Dans l’hémicycle Younoussa Bamana du Conseil départemental, ce jeudi 27 février, l’assemblée plénière devait débattre de l’orientation du budget pour l’année à venir avec l’immense défi de la reconstruction de l’île. En réalité la réunion a surtout permis au Conseil de faire un point sur l’état des finances, alors que la phase d’urgence après Chido a laissé la place à la phase de « stabilisation et de reconstruction de l’île », comme l’a souligné en introduction le président du Conseil départemental, Ben Issa Ousseni. « Il faut qu’on impose notre vision d’une reconstruction en profondeur du territoire et qu’on ne soit pas uniquement aligné avec l’Etat. On doit mettre la pression pour que la refondation de l’île soit à la hauteur ».

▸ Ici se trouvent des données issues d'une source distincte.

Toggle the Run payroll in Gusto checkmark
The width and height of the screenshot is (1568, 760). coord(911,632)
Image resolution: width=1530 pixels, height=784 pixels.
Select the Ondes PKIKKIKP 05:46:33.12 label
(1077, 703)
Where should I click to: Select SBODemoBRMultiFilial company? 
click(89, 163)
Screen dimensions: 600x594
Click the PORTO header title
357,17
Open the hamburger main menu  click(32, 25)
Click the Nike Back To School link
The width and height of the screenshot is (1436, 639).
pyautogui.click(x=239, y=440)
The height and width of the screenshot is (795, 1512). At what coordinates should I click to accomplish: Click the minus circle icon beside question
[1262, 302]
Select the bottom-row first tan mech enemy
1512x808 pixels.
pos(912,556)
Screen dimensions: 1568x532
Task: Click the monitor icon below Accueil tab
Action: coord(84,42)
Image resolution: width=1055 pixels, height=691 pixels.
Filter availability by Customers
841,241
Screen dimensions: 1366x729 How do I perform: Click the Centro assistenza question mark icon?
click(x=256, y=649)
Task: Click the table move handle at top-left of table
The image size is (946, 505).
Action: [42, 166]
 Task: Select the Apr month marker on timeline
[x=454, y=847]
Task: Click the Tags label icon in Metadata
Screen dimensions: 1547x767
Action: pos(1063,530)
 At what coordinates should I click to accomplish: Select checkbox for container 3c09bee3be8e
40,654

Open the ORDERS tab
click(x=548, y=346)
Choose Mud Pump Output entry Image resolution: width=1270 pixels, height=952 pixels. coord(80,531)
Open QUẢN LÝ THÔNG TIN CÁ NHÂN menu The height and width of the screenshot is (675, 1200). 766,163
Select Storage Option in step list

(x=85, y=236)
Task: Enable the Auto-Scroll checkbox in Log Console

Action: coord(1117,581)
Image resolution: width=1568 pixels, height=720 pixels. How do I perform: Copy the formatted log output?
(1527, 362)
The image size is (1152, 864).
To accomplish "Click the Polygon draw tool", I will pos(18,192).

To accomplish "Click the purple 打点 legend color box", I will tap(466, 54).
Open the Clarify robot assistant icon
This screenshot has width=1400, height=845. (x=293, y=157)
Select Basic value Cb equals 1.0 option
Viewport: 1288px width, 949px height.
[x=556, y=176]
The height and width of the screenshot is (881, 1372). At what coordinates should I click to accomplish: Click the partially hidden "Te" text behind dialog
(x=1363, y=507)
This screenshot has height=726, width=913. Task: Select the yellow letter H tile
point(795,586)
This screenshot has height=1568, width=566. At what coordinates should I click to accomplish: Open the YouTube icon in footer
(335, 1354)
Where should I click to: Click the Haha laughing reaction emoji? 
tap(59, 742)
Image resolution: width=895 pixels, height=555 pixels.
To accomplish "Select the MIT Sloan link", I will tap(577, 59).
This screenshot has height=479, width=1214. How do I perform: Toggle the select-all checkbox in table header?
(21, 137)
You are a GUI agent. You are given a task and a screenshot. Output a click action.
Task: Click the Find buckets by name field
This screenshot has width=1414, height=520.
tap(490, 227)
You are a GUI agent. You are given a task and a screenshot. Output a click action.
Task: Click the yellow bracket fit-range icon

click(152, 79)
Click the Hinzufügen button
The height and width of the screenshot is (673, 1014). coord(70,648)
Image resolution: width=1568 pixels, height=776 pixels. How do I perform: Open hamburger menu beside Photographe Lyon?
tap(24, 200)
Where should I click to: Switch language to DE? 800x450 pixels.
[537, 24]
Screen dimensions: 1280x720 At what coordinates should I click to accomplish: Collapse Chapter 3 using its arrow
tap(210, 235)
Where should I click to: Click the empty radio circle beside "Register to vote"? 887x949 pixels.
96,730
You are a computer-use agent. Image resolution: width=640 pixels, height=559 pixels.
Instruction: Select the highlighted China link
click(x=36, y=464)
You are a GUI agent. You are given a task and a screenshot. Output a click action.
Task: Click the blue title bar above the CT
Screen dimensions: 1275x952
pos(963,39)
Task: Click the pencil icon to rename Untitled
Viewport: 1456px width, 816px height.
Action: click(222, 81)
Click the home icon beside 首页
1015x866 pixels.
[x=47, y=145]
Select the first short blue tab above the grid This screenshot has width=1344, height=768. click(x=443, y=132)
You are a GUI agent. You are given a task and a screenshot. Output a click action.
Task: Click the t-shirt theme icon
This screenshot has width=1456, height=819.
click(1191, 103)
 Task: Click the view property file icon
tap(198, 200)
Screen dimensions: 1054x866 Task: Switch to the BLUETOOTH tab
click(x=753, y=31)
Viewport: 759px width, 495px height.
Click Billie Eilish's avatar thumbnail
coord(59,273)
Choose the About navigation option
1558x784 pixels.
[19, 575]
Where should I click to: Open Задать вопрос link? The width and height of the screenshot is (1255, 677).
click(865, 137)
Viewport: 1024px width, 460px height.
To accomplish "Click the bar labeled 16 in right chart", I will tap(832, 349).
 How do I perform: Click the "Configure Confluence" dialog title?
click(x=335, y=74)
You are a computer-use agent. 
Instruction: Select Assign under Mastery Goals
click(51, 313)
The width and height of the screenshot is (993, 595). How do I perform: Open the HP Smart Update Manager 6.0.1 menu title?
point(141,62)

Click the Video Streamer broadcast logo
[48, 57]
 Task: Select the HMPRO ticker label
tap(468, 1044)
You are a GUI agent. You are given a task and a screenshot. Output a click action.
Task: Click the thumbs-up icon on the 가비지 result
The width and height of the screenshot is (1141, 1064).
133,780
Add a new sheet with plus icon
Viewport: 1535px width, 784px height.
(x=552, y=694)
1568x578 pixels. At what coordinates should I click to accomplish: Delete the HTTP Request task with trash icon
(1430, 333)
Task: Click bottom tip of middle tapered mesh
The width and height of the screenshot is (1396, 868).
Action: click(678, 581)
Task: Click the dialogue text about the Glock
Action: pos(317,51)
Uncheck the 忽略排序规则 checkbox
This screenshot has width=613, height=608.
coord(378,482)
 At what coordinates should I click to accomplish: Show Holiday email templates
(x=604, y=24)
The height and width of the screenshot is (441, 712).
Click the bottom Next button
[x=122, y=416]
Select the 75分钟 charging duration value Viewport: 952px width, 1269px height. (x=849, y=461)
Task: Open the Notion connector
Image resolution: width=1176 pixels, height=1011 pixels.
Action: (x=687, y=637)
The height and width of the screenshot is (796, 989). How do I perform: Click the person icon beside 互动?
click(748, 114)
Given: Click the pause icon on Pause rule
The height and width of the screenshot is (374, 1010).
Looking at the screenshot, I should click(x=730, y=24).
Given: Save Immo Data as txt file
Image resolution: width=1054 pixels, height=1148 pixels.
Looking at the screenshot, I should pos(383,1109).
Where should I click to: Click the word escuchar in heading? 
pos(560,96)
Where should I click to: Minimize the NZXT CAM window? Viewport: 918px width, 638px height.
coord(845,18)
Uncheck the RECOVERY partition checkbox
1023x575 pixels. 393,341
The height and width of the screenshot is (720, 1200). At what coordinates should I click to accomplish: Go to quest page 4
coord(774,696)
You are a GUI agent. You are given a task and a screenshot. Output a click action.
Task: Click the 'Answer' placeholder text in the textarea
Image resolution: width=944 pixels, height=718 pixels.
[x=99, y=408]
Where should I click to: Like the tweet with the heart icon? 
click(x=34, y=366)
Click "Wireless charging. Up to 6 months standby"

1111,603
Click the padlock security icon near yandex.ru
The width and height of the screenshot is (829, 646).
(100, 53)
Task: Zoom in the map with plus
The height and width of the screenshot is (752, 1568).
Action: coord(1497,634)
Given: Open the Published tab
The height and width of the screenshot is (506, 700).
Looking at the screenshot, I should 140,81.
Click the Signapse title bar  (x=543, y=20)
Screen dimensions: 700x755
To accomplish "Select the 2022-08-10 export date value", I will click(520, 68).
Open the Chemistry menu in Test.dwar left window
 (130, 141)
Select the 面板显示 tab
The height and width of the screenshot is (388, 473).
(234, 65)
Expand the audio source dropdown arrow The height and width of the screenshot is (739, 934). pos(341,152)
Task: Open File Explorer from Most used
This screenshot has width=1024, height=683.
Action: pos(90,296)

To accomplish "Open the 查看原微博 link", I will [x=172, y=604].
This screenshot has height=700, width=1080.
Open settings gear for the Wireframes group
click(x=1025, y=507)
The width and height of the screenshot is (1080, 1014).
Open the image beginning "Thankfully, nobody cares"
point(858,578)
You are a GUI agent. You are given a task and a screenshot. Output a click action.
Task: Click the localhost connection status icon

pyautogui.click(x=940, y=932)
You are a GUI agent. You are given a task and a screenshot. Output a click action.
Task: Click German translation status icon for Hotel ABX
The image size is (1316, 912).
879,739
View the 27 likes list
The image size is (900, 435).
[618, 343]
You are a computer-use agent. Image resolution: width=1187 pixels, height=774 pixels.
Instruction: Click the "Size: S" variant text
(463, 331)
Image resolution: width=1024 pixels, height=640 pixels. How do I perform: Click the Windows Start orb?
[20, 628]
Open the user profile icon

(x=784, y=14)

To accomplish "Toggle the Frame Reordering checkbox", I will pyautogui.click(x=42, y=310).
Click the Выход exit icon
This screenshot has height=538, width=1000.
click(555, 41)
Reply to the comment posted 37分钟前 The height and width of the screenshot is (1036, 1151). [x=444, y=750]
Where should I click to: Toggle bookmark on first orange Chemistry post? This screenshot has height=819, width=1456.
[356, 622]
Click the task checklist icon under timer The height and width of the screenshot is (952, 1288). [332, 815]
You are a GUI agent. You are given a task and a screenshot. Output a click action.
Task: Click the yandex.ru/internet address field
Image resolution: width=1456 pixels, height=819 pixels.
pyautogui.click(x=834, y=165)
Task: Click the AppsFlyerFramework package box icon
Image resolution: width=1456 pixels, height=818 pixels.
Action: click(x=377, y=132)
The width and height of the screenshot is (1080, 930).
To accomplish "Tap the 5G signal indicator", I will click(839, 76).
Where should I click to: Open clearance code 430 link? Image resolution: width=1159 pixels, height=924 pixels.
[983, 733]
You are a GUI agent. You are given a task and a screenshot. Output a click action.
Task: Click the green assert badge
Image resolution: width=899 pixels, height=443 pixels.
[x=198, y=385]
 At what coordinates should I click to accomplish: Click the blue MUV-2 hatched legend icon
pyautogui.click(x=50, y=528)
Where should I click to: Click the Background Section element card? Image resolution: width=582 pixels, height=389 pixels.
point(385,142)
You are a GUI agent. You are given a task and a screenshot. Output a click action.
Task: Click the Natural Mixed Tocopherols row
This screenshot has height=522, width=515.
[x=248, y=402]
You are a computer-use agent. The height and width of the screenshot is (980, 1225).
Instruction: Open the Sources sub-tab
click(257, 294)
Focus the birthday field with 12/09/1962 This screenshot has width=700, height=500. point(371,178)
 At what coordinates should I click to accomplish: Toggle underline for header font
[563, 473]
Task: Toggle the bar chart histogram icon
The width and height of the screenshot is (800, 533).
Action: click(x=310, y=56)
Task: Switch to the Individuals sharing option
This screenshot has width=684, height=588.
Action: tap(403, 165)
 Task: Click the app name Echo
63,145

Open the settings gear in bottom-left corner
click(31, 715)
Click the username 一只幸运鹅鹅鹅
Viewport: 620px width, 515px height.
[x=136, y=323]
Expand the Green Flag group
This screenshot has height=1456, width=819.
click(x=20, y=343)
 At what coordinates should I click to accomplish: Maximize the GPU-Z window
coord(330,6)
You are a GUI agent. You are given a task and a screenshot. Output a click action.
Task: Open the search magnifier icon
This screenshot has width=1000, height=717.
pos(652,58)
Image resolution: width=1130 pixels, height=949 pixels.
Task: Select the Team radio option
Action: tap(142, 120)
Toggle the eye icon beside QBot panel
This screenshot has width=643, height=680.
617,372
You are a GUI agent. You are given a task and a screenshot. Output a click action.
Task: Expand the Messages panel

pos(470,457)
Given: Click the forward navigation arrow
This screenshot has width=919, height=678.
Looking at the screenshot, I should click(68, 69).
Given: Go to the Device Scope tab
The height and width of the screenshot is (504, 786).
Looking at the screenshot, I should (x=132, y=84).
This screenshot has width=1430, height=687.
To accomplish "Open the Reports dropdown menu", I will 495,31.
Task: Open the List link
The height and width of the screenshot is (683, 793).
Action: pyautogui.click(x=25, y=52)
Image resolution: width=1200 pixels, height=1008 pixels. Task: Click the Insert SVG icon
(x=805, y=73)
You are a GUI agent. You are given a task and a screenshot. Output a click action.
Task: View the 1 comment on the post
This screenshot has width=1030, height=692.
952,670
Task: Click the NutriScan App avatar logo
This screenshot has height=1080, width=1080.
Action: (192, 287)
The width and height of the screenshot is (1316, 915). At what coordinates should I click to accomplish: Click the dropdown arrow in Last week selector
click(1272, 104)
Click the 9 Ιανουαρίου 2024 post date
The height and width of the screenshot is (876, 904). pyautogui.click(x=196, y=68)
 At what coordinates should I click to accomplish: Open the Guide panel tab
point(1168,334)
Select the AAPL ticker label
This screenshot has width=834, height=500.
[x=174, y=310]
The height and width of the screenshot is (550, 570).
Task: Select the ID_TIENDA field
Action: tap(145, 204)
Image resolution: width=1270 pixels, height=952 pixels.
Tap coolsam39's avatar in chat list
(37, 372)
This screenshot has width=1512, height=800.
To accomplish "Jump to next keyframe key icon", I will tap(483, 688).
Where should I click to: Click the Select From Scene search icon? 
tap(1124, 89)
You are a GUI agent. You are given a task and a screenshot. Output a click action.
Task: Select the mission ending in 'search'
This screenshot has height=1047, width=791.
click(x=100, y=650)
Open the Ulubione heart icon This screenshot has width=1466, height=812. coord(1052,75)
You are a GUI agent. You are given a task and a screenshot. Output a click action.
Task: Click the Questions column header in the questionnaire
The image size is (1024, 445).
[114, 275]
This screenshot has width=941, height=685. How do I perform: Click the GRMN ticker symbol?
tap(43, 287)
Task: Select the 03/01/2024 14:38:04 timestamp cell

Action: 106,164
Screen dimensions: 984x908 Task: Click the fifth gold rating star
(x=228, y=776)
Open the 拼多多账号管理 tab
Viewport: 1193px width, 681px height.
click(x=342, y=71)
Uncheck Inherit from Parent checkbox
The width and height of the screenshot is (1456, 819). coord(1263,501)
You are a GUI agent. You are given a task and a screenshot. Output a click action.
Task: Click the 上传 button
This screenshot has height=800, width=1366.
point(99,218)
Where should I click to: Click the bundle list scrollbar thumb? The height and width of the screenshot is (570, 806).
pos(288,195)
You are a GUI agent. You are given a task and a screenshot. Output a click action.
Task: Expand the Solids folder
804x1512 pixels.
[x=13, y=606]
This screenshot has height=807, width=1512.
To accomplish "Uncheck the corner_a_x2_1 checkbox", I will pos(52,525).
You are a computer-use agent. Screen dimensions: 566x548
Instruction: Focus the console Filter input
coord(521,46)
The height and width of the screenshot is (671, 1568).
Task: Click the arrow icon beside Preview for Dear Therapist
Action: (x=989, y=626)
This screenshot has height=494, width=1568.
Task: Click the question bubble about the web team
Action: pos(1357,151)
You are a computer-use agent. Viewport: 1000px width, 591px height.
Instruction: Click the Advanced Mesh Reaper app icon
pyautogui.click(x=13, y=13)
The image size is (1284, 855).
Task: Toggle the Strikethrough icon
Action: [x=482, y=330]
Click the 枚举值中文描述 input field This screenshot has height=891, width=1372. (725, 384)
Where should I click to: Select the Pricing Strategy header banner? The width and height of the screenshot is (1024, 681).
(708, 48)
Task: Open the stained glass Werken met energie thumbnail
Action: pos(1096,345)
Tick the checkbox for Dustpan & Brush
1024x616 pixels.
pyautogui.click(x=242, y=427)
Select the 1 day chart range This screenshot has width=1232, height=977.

Des ambitions de reconstruction freinées par un budget restreint
Mais malgré ces ambitions et cette nécessité de reconstruire correctement Mayotte, le département ne dispose pas de réelles marges de manœuvre sur son budget pour financer ses projets. L’Etat, principal financeur du Département, est endetté et connaît des coupes budgétaires, les droits de douanes et les taxes à l’importation s’ils ne sont pas en baisse, seront au mieux stables pour l’année à venir, et l’octroi de mer ne rapporte plus grande chose depuis Chido. Les recettes fiscales sur les taxes à la consommation ou au carburant sont elles aussi toutes en baisse en ce début d’année. « A cela s’ajoute, les 102 millions de dégâts sur les équipements du Conseil départemental, comme les barges, le jardin botanique, les bâtiments, qu’il va falloir reconstruire… », constate Ben Issa Ousseni. Des dépenses exceptionnelles qui viennent encore restreindre le budget.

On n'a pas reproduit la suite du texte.